Sunday, January 09, 2011

Percakapan di balik jendela


I. Hujan

“Bukankah suara hujan itu menyenangkan?”

kataku sambil menambahkan gula ke teh melati yang baru saja kutuang dari tekonya.

Dahinya mengeriyit, bibirnya menyeruput kopi pahit kesukaanya.

” Hujan itu cuman membawa masalah, kamu tahu kan banjir badang yang menimpa wasior dan kemacetan yang timbul karena air-air tergenang di Jakarta,”

Aku tiba-tiba membayangkan ketika aku terjebak 3 jam di jalan, karena hujan tiada henti di Jakarta Jumat malam.

” Ya tapi, memang kamu tidak merasa damai seperti ini, kita duduk di ruang tamu kita yang hangat, sambil meminum kopi dan teh kesukaan kita, mengobrol, sambil mendengar suara hujan di luar. Ketika hujan berhenti, kamu sendiri mengakui udara nya sangat segar,”

Dia melirik aku sesaat, melihat derai hujan di luar jendela apartment kami, kemudian dia menyandarkan punggungnya ke sofa biru laut, dan matanya memejam menikmati suara hujan yang teratur.

Aku melihat damai di tubuhnya. Aku lalu mengikutinya.

Kami berlama-lama seperti itu, sampai kudengar dengkur halus darinya, aku terbangun.

Hujan di luar sudah berhenti, aku membuka jendela untuk memasukkan udara segar, kemudian aku menghela nafas pelan, dari jendela lantai 18 kami, bisa kulihat antrian panjang mobil di jalan protokol jakarta bawah sana dan suara klakson yang bersahutan menggantikan suara hujan yang damai.

II. Minggu Pagi

” Aku suka minggu pagi,”

” Kamu selalu membuka percakapan dengan apa yang kamu suka dan tidak kamu suka ya,” katanya seperti biasa dengan nada sinis.

Aku melirik dia sekilas, dia sedang asyik memegang remote untuk mengganti saluran TV.

” Enak bukan, hari minggu pagi adalah hari setelah kamu libur sehari di hari sabtu, tidak lelah karena pekerjaan, dan masih ada waktu sehari sebelum kamu kembali bekerja,” jelasku santai.

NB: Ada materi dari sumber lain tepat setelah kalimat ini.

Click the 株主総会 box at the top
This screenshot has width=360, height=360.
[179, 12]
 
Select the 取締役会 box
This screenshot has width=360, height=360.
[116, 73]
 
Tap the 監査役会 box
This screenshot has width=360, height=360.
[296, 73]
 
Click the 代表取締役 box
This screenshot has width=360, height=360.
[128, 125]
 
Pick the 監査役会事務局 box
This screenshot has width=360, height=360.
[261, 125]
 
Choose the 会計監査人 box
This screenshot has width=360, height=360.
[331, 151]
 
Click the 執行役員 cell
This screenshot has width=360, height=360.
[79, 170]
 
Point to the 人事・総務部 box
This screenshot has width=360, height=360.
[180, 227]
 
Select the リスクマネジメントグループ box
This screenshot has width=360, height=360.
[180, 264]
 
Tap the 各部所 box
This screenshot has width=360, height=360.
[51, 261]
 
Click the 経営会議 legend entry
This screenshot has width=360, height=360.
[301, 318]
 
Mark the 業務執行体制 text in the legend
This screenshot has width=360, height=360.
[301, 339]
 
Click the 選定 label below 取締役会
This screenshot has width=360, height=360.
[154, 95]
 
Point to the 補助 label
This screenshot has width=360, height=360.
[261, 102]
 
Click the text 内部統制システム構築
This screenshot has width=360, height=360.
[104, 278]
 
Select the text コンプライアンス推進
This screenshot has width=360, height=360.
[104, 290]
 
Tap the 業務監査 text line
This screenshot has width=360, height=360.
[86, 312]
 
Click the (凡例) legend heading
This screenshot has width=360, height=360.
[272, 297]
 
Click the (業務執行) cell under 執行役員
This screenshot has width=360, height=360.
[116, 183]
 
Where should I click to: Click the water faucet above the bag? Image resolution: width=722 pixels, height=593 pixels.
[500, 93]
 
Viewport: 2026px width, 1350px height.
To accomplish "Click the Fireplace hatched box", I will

” Dan lagipula” lanjutku, sambil berdiri dan melirik pemadangan jalanan protokol dari jendela apartmentku, ” Jalanan hari minggu pagi selalu sepi, seolah-olah hanya minggu pagi lah penghuni Jakarta benar-benar istirahat,”

” Hari untuk keluarga,” tambahnya. Akhirnya dia memutuskan untuk menonton kartun anak kecil gempal yang sangat nakal tapi lucu itu.

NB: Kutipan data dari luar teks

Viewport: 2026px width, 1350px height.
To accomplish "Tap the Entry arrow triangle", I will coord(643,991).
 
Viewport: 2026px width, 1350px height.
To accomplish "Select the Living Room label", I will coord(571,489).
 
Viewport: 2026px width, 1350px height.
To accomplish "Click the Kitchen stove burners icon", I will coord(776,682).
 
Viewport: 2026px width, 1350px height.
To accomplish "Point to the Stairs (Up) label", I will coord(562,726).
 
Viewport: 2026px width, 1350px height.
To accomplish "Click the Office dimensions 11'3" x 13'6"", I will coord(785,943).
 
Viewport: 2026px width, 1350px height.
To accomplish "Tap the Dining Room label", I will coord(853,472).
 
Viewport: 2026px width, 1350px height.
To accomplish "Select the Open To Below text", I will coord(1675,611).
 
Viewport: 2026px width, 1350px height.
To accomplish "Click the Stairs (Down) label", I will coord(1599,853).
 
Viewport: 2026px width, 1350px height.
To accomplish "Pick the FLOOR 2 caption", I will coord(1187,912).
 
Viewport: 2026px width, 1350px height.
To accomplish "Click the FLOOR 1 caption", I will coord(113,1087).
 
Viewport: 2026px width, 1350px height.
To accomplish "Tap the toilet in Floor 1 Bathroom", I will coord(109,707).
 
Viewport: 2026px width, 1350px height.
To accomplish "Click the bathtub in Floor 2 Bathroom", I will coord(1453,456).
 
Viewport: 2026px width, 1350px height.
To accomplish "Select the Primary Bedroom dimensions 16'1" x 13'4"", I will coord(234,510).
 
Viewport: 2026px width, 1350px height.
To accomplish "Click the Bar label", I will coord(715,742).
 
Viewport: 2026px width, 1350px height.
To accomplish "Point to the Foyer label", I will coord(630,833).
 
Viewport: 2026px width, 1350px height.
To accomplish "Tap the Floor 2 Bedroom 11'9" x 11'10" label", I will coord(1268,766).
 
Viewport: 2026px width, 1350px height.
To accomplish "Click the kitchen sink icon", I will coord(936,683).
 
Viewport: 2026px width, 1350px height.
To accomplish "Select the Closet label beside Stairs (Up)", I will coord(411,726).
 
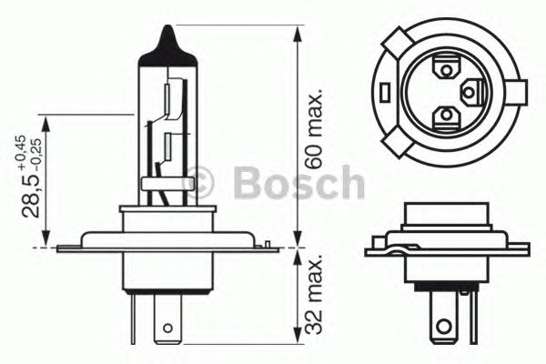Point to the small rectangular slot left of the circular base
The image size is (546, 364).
pos(386,92)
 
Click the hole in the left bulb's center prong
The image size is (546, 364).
pos(167,324)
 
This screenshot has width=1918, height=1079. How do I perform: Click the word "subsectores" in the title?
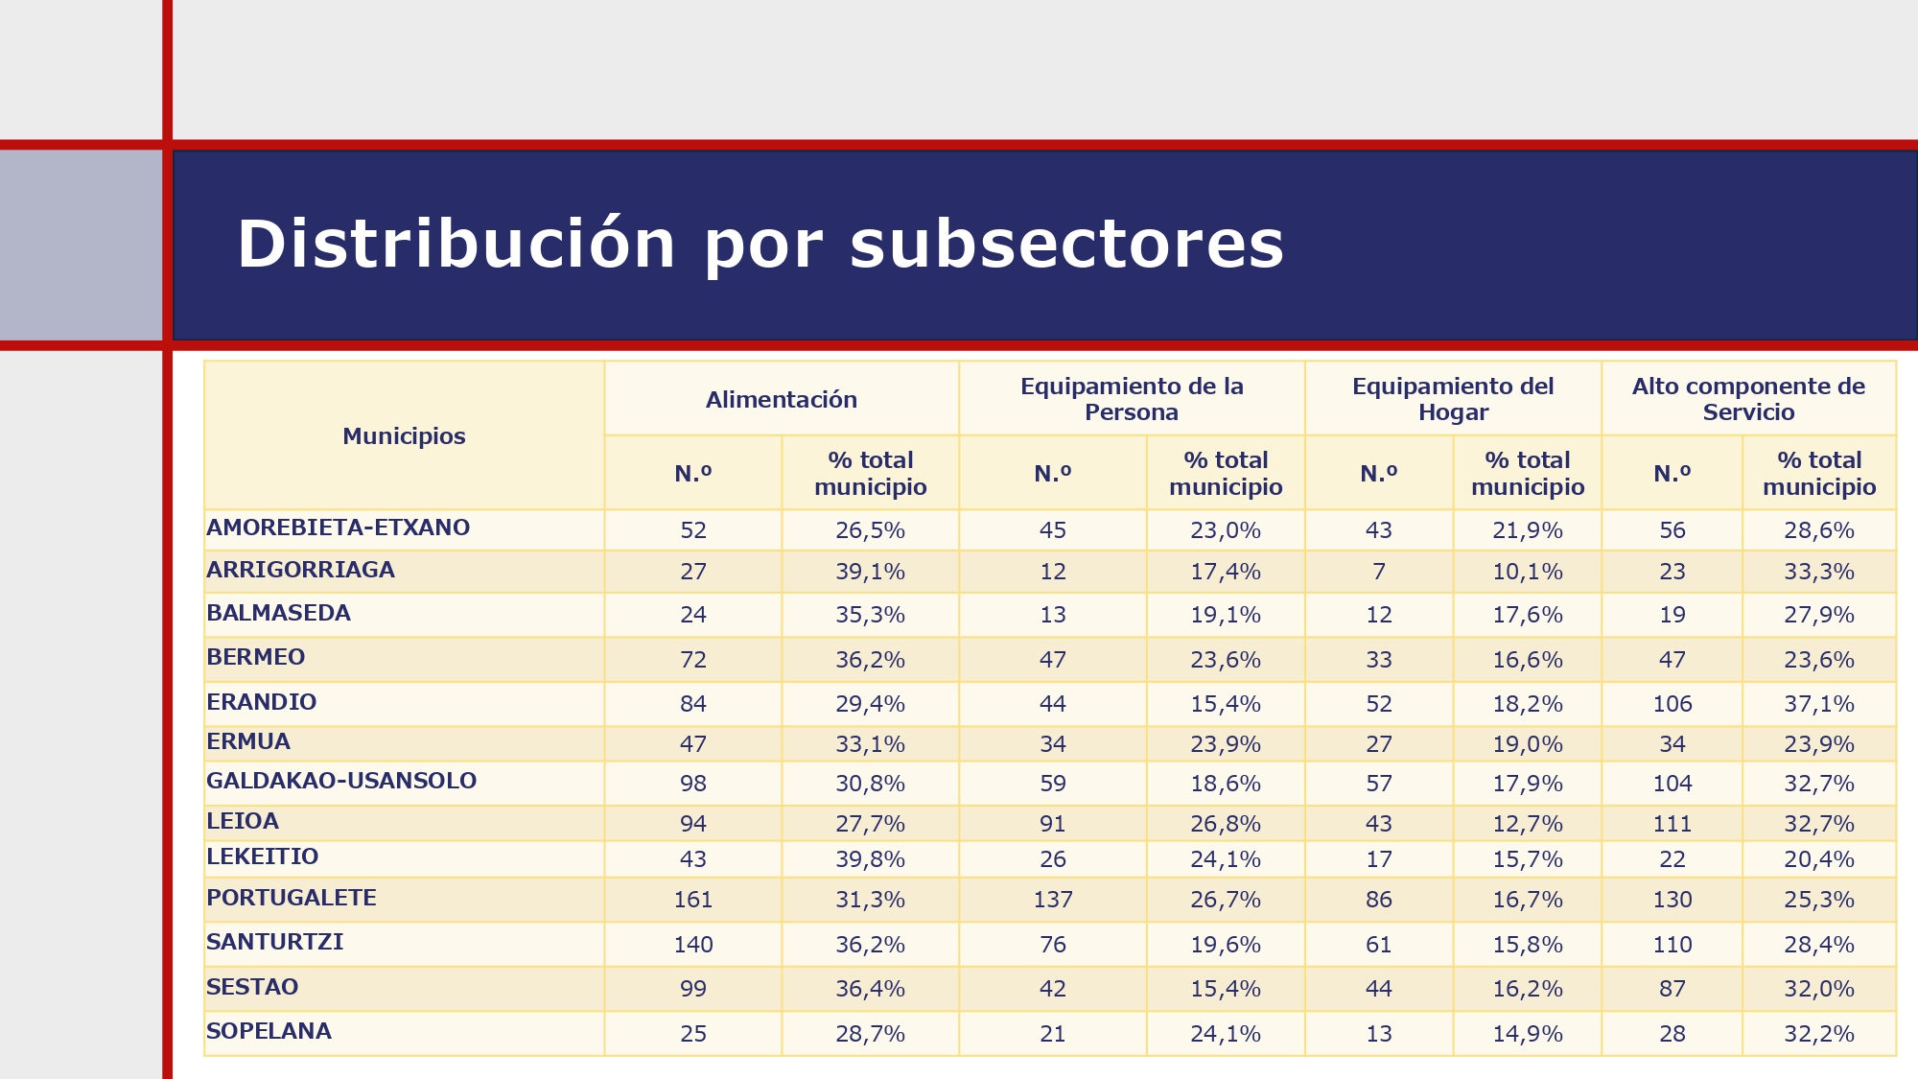[1065, 245]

Aku mengangguk setuju, kembali duduk disebelahnya.

” Asal hari minggu pagi tidak cepat-cepat berubah jadi senin pagi,” katanya setelah beberapa saat.

Tiba-tiba bayangang pekerjaanku menari-nari di kepalaku.

Ah, budak Jakarta.

III. Bahasa.

” Aku rasa, semua orang daerah yang pindah Jakarta, kehilangan identitasnya,”

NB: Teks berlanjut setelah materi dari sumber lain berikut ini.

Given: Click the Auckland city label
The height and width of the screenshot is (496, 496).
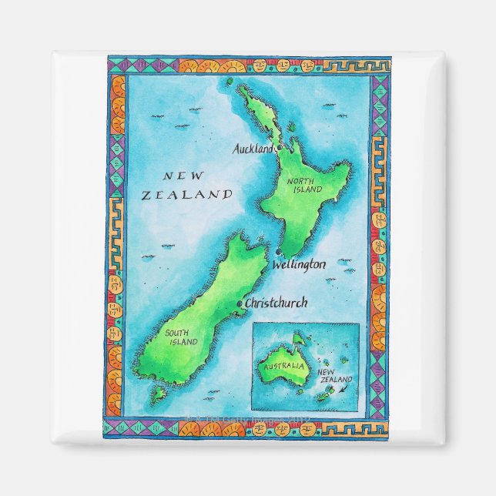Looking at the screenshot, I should coord(253,148).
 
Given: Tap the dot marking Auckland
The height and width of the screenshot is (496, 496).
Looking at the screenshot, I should coord(280,146).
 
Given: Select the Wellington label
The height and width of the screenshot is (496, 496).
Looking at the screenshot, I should coord(298,264).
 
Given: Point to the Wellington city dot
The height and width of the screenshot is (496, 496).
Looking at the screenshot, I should coord(276,253).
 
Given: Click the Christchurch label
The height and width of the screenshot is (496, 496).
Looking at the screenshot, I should coord(276,303).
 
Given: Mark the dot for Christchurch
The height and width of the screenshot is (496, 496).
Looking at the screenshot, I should coord(240,304).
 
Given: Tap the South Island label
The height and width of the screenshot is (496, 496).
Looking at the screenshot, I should coord(180,337).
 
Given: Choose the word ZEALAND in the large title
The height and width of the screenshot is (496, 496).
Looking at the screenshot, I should coord(187,196).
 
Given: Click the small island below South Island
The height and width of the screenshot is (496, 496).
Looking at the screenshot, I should coord(159,394).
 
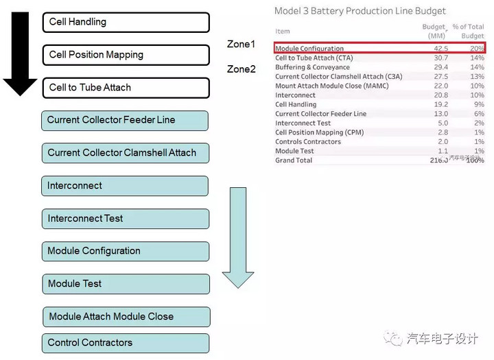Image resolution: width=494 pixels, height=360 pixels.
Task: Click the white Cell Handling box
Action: (126, 22)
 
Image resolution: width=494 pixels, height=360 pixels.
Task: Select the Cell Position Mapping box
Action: (126, 55)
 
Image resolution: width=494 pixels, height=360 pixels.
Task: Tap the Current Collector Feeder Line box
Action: (125, 120)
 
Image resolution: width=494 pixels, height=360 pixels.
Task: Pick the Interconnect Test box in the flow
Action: (125, 219)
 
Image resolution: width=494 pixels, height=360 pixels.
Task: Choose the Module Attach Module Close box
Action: (126, 317)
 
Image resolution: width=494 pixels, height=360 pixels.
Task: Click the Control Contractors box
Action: (126, 343)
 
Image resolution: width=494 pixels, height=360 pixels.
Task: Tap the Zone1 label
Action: (241, 45)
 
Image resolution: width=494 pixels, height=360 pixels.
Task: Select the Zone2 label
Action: (241, 69)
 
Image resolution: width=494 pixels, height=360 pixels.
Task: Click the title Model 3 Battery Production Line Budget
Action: (360, 11)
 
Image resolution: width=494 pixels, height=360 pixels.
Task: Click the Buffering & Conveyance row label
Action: (312, 68)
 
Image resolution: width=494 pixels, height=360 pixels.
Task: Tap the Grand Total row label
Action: (294, 160)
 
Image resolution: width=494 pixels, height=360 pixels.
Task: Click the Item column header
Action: (282, 31)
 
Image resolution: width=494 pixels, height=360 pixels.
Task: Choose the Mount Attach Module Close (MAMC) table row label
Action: (331, 86)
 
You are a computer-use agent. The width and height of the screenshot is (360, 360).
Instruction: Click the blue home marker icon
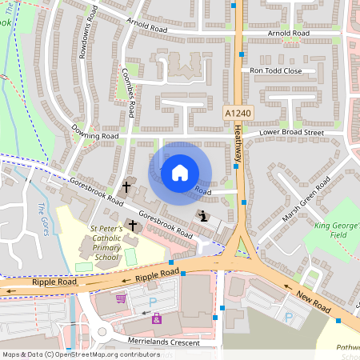coord(180,172)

”Maksudnya?” tanyamu, matamu tetap fokus melihat ke layar dan jarimu menari-nari di atas layar flat gadget termuktahir itu.

” Mereka semua berusaha keras menghilangkan dialek mereka, dan mulai berbicara dengan menggunakan lo-gue-lo-gue,”

“ Kenapa juga mereka harus begitu?” katamu tanpa menoleh sama sekali ke arahku.

” Yah kalau tidak, orang sepertimu akan menertawakan dialek mereka,” seruku cepat.

Tiba-tiba teringat dia yang selalu tertawa kalau aku mulai berbica lo-gw dengan teman-teman kerjaku.

Spontan kamu tertawa, wajahku semakin merengut.

“Benar juga... Eh, tapi kalau aku lagi di daerahmu, aku juga selalu jadi bulan-bulanan karena aku tak bisa bahasa daerahmu, sama aja kan.... ”

Benar juga yah, kataku dalam hati. Bibirku kembali tersenyum.

” Yah Jakarta itu ibu kota. Siapa yang menguasai Jakarta berarti menguasai Indonesia, kecuali,.. kalau Jakarta jadi pindah ke Jonggol, baru deh kita pakai bahasa Sunda,” lanjutmu mencoba beropini.

” Eh, tapi ga mungkin deh, semuanya pasti akan tetap pakai bahasa Jakarta,” tambahmu cepat.

Aku kembali merengut sambil berjalan berlalu menjauhimu.

9-1-11
Sudah lama tidak menulis, apalagi berprosa.
Mencoba langsung membuat 3 prosa dari ide-ide sederhana.